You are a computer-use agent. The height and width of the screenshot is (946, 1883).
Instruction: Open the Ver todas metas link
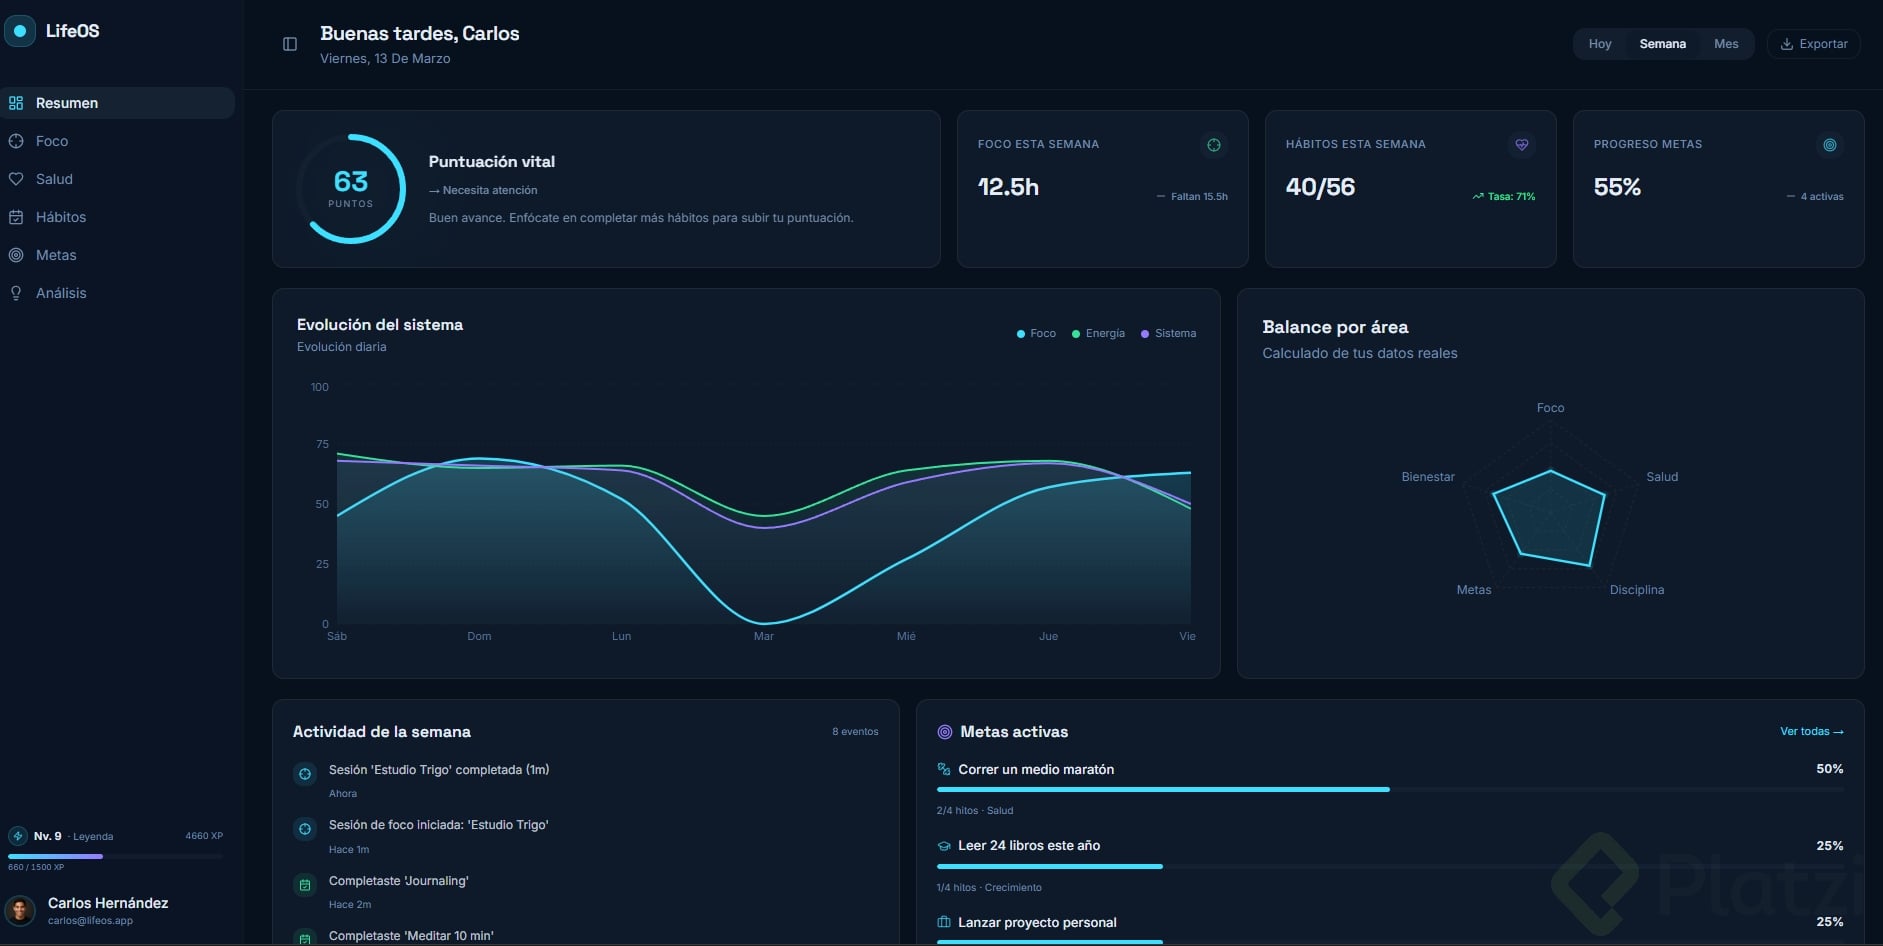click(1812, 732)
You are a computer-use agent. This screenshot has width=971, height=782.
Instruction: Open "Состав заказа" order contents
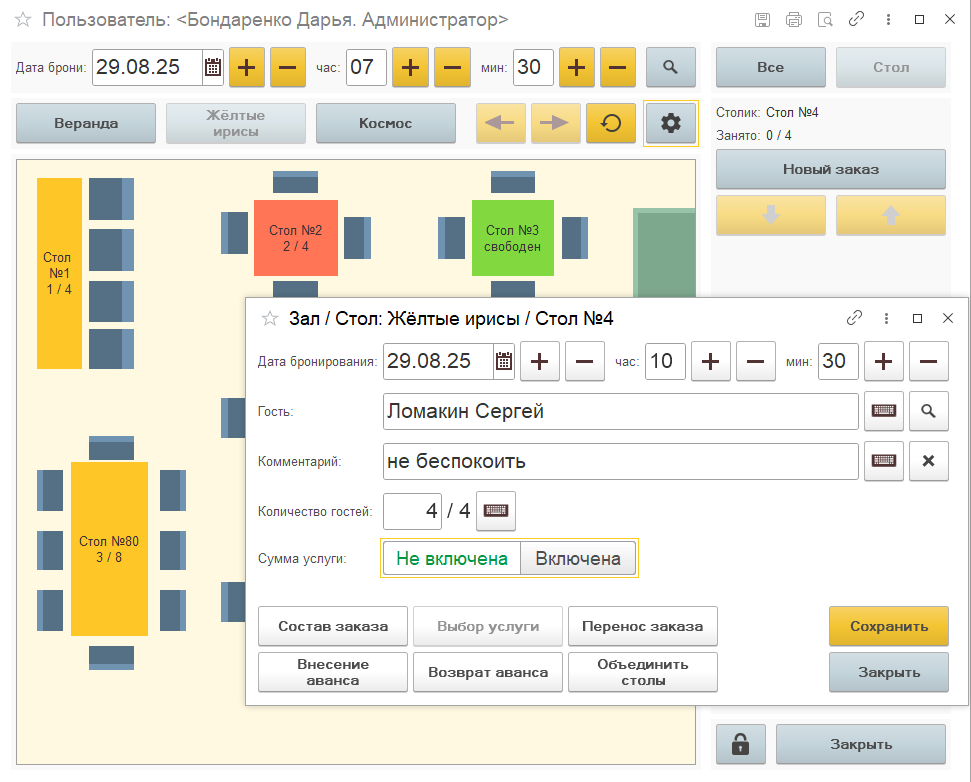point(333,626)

- - -

Work item: Write the lines from the one containing "Instruction: Open the Ver todas metas link" through the end of the data above exactly as they appear, and do not carry over any picture.

Response to the exercise:
Instruction: Open the Ver todas metas link
click(1812, 732)
You are a computer-use agent. This screenshot has width=971, height=782.
Instruction: Open "Состав заказа" order contents
point(333,626)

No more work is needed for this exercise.